Read the full piece for more details and some advice about stopping being scammed. Mind you, if you’re reading this and you also click through to read that, you’re probably more aware of the issue than most people. And being aware is a key protection.

Use an email client instead of the web

I’m prompted to say this to you because of an short article about Gmail whose writer says:

I’ve been using Gmail since 2003 exclusively. It’s awesome. And when I learned the keyboard shortcuts in 2006, it vastly increased my email productivity. I highly recommend taking the time to learn them.

Yesterday I discovered the biggest boon to my email productivity since shortcuts: Gmail Offline, a Google Chrome app that does just what it says: Allows you to read and write email (in the browser) when you’re not connected to the Internet. But that’s not the key point. I haven’t even been offline since I started using it.

Do Your Email Faster by Getting Offline – Ev Williams, Medium (13 May 2014)

He sounds so surprised. Here’s the thing. If you get to your email by firing up Firefox or Safari or Chrome or (twitch) Internet Explorer, then logging on to a site like outlook.com (hotmail.com as was) or laposte.net, you’re reading your email online. (* See that asterisk? It’s important. But shush, I didn’t say it yet.) You’re reading your email online. That’s nice. You can do that from anywhere, absolutely anywhere that you can get an internet connection and it’s fine.

So long as you have an internet connection. You are bollixed if you don’t. And so long as your email provider remains your email provider. A friend recently moved from one broadband supplier to another and in the process was told she would lose her old email address. You know that’s a problem: if there are any statistics into why so many people remain subscribers to AOL then they probably conclude that it is solely to keep that familiar @aol.com address. Same with Hotmail. You keep putting up with the crap because you’ve given everybody that bleedin’ email address and there is nothing you can do about it.

Until forced. Then you change to something good and that may well be Gmail but this is another story.

Back to the online versus offline stuff.

If you work in an office and your PC or Mac there includes Microsoft Outlook, you’re getting your email offline. It might be stored on your company’s network servers but it’s not sitting out there on the internet waiting for you to login or for Microsoft to switch you off.

Back when this used to be an either/or kind of situation, there were advantages and disadvantages to online and offline email. I have always used offline, though, and I’ve done so because it means I have all the email right here. It’s mine and on my Mac and on my backups, you can’t take it away from me without theft and some serious effort.

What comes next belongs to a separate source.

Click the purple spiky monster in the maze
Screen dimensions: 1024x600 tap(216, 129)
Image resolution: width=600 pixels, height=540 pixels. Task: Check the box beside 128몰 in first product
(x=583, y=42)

It’s called using an email client: Apple’s OS X Mail is a client, Microsoft Outlook is a client and email is served to them. Your computer goes off to get email for you and brings it back, you don’t have to keep going to a website or leaving a website tab open.

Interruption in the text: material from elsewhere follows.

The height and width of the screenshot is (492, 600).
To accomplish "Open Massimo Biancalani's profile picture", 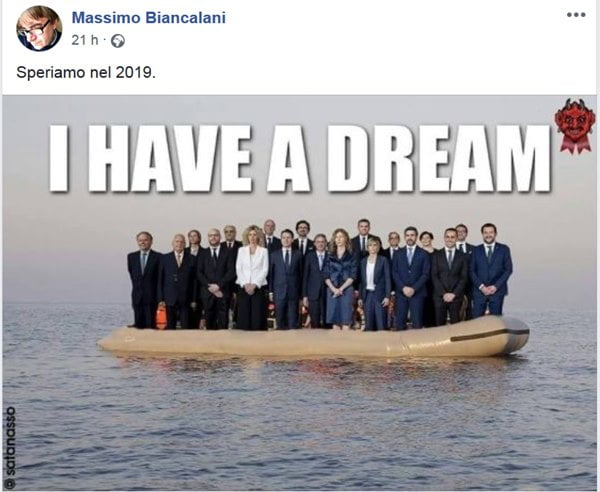I will tap(39, 29).
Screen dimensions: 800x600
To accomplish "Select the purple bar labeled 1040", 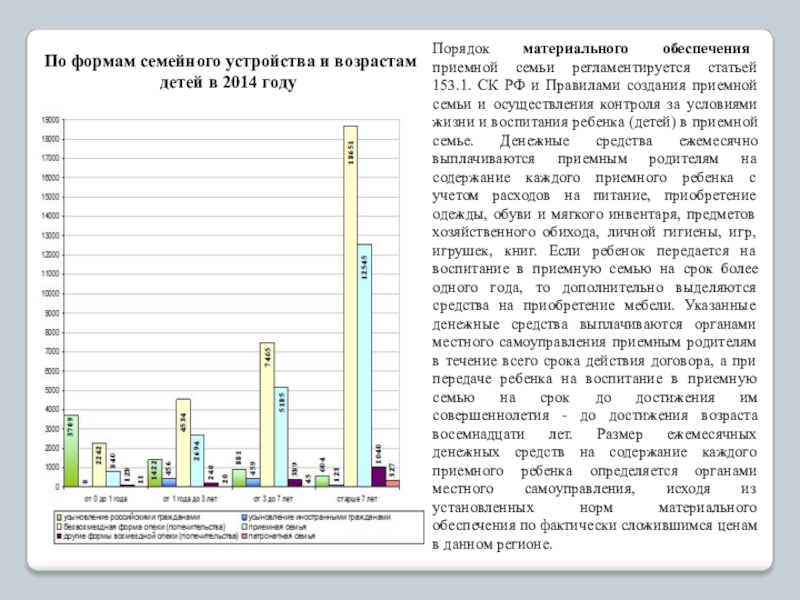I will 378,476.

Also back in the day, leaving that connection open cost you money. I knew someone who stay online while slowly peck-typing her emails, not appreciating that it was only when she hit Send that she needed to be online. I did tell her that and her internet connection did keep dropping the line because, as far as it was concerned, she wasn’t using it for a very long time. But I have no doubt that she persisted until whenever she got broadband.

These days we can have both worlds. I have all the advantages of having my emails on my Mac but they are also on my iPad and iPhone, moreover they are also also on any computer I chose to login to. Where you might have to go to hotmail.com to get your email, I can elect to go to iCloud.com to get mine. I did this most recently at a secure mental health establishment where I wasn’t allowed my iPad or iPhone but could use their office computers.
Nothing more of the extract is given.